Guide for Ollama integration with LocalAI #132

mann1x · 2025-06-19T15:05:39Z

mann1x
Jun 19, 2025

Since I didn't find much around on how to integrate Ollama, here's my notes.

ollama v0.9.2
lingarr v0.9.7 beta

GPU RTX3090 24GB limited to 220W power

For the setup here my env variables for the docker-compose file:

      - LOCAL_AI_MODEL=gemma3-translator-4b-8k
      - LOCAL_AI_ENDPOINT=http://192.168.0.2:11434/v1/chat/completions
      - SERVICE_TYPE=localai
      - SOURCE_LANGUAGES=[{"name":"English","code":"en"},{"name":"Italian","code":"it"}]
      - TARGET_LANGUAGES=[{"name":"English","code":"en"},{"name":"Italian","code":"it"}]

Adapt your IP address for ollama, model name and your source and target languages.
You need to connect Radarr and Sonarr as well, better via the env variables instead of the UI.

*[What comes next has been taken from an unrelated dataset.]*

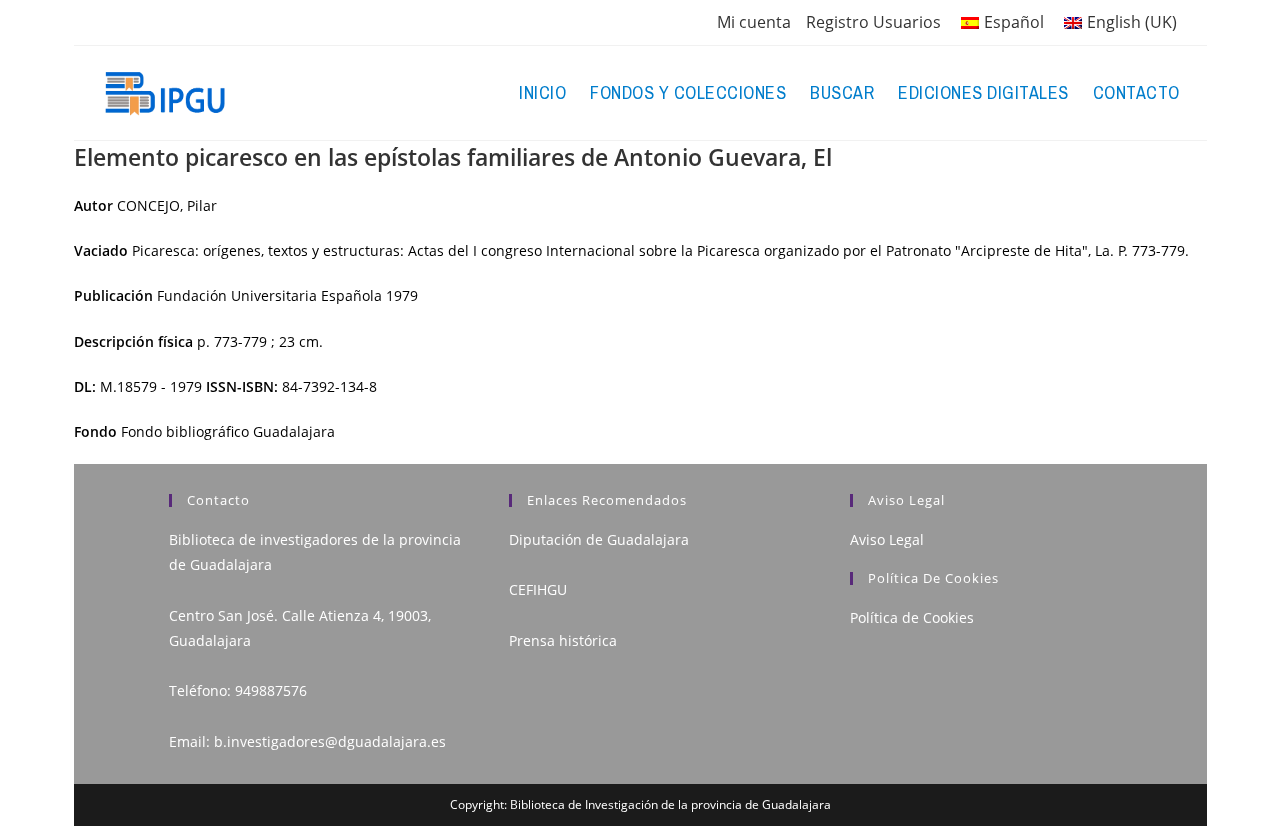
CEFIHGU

For now, I focused on testing gemma3 models due to the excellent multilingual capabilities.

Unfortunately the 12b version doesn't work well in ollama as of today and it gets stuck sometimes, the translation will randomly fail.
The 27b version has an excellent quality but it doesn't follow the instructions and often outputs an example of a random translation he came up with, not the actual translation.

The only model that works really well is the 4b and the quality is very high despite the low size.
There are 2 versions of gemma3, one is named qat, that's the version you want to get:

https://ollama.com/library/gemma3:4b-it-qat

You can directly use this one, is a Q4_0 quantization that performs almost as well as the q8/fp16 but faster.
It's a lot slower than the non-qat Q4_0 version; 9 minutes vs 5 minutes.
But the tradeoff is very welcome as the quality is very close to the 27b model which takes over 20 minutes and more than 20GB VRAM instead of 6.5GB.

In my example I saved this model with a new name to raise the context to 8192:

/set parameter num_ctx 8192
/save gemma3-translator-4b-8k

It's not necessarily needed as the subtitle translations are by line, just a precaution.
The standard 4K context should be enough.
But gemma3 has an excellent context management so it will not increase the RAM/VRAM usage unless more context is needed.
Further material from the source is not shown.